[Stored items]
- - -
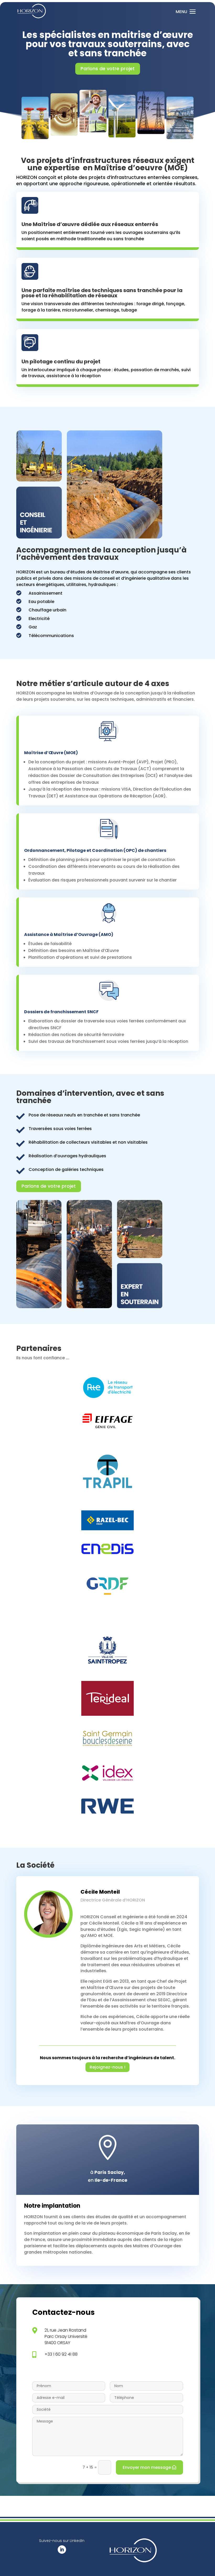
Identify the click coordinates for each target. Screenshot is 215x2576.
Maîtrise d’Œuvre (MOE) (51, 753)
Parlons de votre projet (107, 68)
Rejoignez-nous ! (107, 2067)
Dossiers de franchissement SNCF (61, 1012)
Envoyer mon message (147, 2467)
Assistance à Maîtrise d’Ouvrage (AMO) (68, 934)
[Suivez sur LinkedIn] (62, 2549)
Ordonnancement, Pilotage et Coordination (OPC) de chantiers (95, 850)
- - -
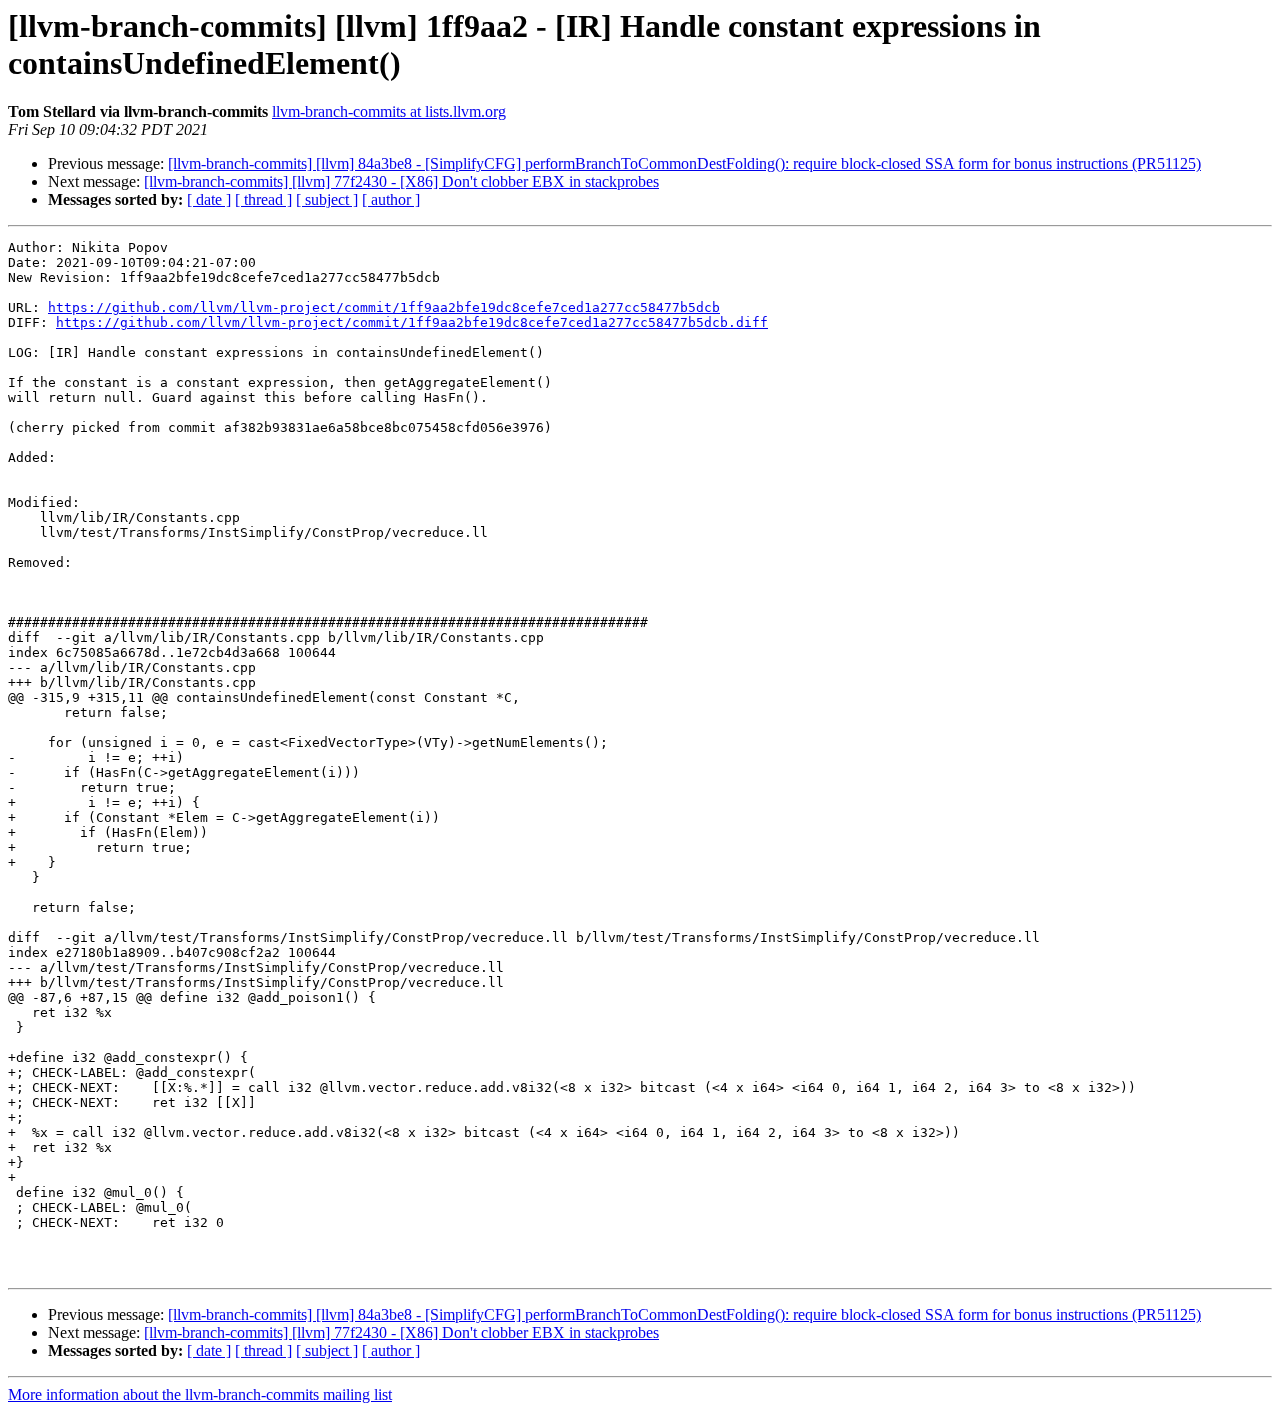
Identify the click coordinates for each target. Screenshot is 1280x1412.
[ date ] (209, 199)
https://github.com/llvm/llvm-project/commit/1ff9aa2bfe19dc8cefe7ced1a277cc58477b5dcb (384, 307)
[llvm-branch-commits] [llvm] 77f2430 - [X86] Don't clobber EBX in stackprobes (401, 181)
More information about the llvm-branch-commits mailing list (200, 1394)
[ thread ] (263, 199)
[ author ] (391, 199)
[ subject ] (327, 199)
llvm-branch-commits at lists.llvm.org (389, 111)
- - -
Task instructions:
All lines above from the one containing "Rejoignez-nous ! (107, 2067)" to the one containing "Ordonnancement, Pilotage et" must be repeated exactly, both lines included, and no others.

Written response:
Rejoignez-nous ! (107, 2067)
Dossiers de franchissement SNCF (61, 1012)
Envoyer mon message (147, 2467)
Assistance à Maîtrise d’Ouvrage (AMO) (68, 934)
[Suivez sur LinkedIn] (62, 2549)
Ordonnancement, Pilotage et Coordination (OPC) de chantiers (95, 850)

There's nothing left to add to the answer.